Nadie pensaría que el talento, la inteligencia y la experiencia de Américo únicamente alcanza para eso.
De ser así, se expondría al mismo resbalón de Cuitláhuac quien expresó su más alto concepto de desarrollo político llamando “El bodoque” a Yunes Márquez.

CORREDORES: Américo es idílico. Sueña con una utopía. Parece crearse un mundo color de rosa ex profeso.
Por ejemplo:
Llama a la “Asociación Nacional de la Unidad Revolucionaria” a que sus militantes apuesten a “un voto que vaya dirigido por el razonamiento y no por el estómago”.
Cuidado: los expertos electorales aseguran que la elección del primero de julio será regida por la emoción.
Es decir, el corazón por delante.
Incluso, con el hígado en su más alto decibel.
También les pidió que en ningún momento incidan en “un voto de venganza ni de ira”.
Caray, el presidente del CDE del PRI ha caído en la irrealidad dando la espalda a los hechos concretos y específicos.
El voto será en base a la venganza.
La venganza en contra de Javier Duarte, Karime Macías, sus familias y una parte sustancial del gabinete legal y ampliado del sexenio anterior a partir de la codicia desmedida “para ordeñar la vaca” y “meter la mano al cajón”.
Y si el tiempo del movimiento armado ya terminó (de Independencia, de Reforma y la Revolución), ahora, la población se desquita en las urnas.
Pero además de la venganza, el voto también será movido por la ira.
La ira social que Thomas Hobbe describe en “El Leviatan” como el resultado de la pobreza, la miseria y la jodidez, pero también de la corrupción política y la impunidad.
Igual que los grandes reformadores de la historia, Américo va contracorriente.
Pero para batallas así se necesitan hombres de la talla, por ejemplo, de un incendiario Rafael Arriola Molina y/o Carlos Alberto Madrazo.

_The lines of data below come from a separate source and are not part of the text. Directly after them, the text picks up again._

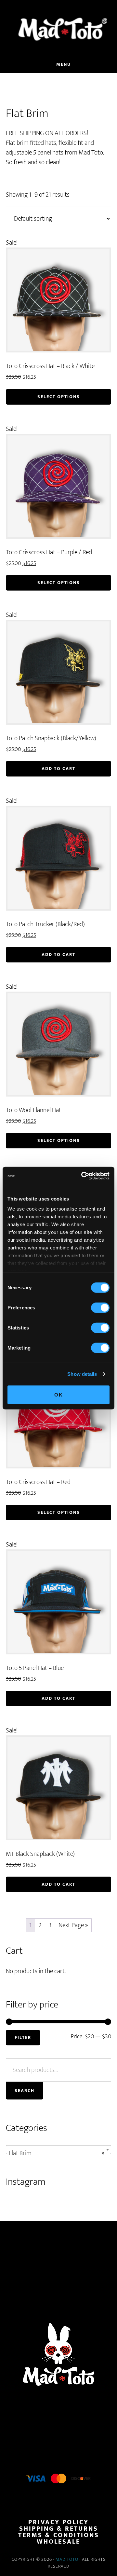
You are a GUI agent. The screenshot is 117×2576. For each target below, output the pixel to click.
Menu (63, 64)
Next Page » (73, 1925)
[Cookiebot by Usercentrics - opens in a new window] (83, 1176)
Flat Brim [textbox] (56, 2153)
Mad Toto (67, 2559)
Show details (82, 1374)
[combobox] (58, 2149)
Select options (58, 396)
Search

Simple y llanamente, el voto del primero de julio será contra el hartazgo social alimentado por los políticos pillos y ladrones.
Ahora bien, si Américo desea educar a la población olvida lo fundamental, como es una campaña ruda donde se están jugando 5 elecciones.

RODAPIÉ: Igual que en otros partidos (“AMLO es un peligro para México”, por ejemplo), Américo también ya resbaló en la patraña electoral.
Y en su discurso del puerto de Veracruz habló de que “Veracruz merece construcción, no destrucción”.
En ningún momento apostó a una definición concreta y específica para saber si se refería a Yunes Márquez y/o a Cuitláhuac García.
Pero el concepto “destrucción” ya permeó en su palabra.
Un dato: de 1824 con Guadalupe Victoria a la fecha en el palacio de gobierno de Xalapa han desfilado 75 gobernadores, y ninguno ha destruido a Veracruz.
Cierto, cierto, cierto, muchos, quizá la mayoría, han saqueado las arcas con sentido patrimonialista, el peor de todos, el priista Javier Duarte y los suyos.
Y por desgracia para el tricolor, el efecto Duarte sigue permeando.